In 1994, Lanette Brown, a TRIO program director, created an award-winning program for talented California high school students from low-income families. Recognizing the crucial role that emotions play in success, she hired Loma K. Flowers, MD as a consultant to “teach the students everything they need to know, psychiatrically, to succeed as first-generation-college graduates in an accelerated seven year program.”
Although psychiatry in the twentieth century focused primarily on mental illness, Ms. Brown’s ambitious charge pointed the way to the new field of managing normal emotions in everyday life.

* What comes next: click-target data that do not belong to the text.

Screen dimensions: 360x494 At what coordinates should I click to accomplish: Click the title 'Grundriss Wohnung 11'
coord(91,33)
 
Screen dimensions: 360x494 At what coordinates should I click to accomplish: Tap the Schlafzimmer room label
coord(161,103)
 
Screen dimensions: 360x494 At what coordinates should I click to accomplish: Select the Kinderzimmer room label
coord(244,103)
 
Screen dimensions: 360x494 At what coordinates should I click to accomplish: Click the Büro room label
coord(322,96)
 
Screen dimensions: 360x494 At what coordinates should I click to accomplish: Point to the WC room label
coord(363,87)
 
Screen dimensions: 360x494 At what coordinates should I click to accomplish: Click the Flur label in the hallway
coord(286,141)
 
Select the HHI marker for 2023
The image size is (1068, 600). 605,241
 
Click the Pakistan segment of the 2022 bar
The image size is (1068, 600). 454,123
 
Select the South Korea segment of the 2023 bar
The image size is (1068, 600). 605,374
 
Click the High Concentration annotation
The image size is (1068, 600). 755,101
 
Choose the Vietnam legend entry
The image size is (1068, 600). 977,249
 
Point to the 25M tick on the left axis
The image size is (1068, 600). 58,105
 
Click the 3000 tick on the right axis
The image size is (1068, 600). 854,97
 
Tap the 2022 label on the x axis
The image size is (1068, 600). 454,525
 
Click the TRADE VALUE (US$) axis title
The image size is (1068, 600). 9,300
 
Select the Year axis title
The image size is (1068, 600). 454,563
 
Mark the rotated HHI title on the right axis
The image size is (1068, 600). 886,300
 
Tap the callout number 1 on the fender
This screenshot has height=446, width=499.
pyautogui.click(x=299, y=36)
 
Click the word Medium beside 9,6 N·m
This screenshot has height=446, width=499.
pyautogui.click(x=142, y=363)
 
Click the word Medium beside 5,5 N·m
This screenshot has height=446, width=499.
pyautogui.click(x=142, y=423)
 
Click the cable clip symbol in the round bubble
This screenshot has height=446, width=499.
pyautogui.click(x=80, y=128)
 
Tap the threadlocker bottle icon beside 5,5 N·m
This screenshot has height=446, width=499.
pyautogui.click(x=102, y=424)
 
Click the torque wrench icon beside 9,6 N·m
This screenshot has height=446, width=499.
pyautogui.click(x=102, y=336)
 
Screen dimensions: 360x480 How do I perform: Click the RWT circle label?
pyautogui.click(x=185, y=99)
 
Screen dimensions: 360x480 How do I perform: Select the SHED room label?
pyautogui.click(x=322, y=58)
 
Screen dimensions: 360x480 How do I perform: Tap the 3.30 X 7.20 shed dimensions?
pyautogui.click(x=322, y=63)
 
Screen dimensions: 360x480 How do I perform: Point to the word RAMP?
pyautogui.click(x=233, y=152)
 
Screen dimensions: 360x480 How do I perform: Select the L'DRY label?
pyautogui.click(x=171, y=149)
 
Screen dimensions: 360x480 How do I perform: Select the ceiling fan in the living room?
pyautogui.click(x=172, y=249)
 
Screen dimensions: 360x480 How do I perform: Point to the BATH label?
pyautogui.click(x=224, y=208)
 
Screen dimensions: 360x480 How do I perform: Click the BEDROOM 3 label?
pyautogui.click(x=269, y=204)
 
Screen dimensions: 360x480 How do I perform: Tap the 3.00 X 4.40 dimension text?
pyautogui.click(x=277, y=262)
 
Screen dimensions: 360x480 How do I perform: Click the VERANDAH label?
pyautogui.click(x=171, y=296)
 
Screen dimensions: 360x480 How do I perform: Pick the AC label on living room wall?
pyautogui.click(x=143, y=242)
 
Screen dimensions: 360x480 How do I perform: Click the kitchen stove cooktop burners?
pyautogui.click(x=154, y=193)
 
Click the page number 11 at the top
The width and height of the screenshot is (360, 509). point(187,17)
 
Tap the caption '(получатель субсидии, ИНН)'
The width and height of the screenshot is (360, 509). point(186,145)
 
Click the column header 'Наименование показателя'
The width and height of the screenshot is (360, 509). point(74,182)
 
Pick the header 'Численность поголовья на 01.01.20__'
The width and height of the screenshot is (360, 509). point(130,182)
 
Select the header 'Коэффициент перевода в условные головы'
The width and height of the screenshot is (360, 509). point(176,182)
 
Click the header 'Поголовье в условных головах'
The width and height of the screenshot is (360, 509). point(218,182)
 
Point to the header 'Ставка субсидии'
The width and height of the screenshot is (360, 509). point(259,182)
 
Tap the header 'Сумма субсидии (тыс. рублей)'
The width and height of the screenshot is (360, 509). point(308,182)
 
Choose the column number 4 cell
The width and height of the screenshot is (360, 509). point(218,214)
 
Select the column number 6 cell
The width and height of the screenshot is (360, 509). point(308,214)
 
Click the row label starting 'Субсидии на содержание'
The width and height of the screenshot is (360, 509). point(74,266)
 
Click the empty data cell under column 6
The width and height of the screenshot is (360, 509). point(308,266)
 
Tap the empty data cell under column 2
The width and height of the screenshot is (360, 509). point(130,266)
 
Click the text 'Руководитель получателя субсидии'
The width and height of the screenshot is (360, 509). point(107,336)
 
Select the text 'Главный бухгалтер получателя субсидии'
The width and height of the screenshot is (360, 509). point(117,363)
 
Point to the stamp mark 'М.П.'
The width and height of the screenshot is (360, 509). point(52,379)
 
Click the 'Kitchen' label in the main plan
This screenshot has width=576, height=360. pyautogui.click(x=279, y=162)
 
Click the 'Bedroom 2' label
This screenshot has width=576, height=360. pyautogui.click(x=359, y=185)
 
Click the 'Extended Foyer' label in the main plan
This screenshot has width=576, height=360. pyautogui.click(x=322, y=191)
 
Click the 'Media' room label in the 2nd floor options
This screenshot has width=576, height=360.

This field is now known as emotional competence (or emotional intelligence). Dr. Flowers used her broad experience with psychodynamics in extremely diverse patients, from community psychiatry and veterans to private practice, to separate out the normal dynamics, (“psychonormality,”) and articulate them as easily understandable steps. Her work is consistent with that of Comer, Gardner, Goleman and others.
Dr. Flowers led numerous workshops and seminars with students, faculty, staff and parents in California, later nationally and in England. Steadily integrating the feedback and experiences of participants, she developed a program to teach adults, teens and children a comprehensive understanding of feeling management, along with practical skills and strategies designed for individual applications.
Developing the curriculum from these teaching experiences offered trainees the greatest adaptability of the material to a range of cultures, socioeconomic levels, individual circumstances and professional orientations. This has been reflected in the overwhelmingly positive response from our remarkably diverse workshop trainees,
Because these skills are grounded in fundamental principles - not just rules - they foster resilient character development and are adaptable to most situations, from survival to the highest professional achievements.
Equilibrium Dynamics was formed in 2006 to broaden the reach of the program by training more teachers and providing funding for workshops for members of underserved groups. Continuing to integrate feedback, we will also incorporate standard research methods into workshops to enhance effectiveness and contribute to academic publications in the field.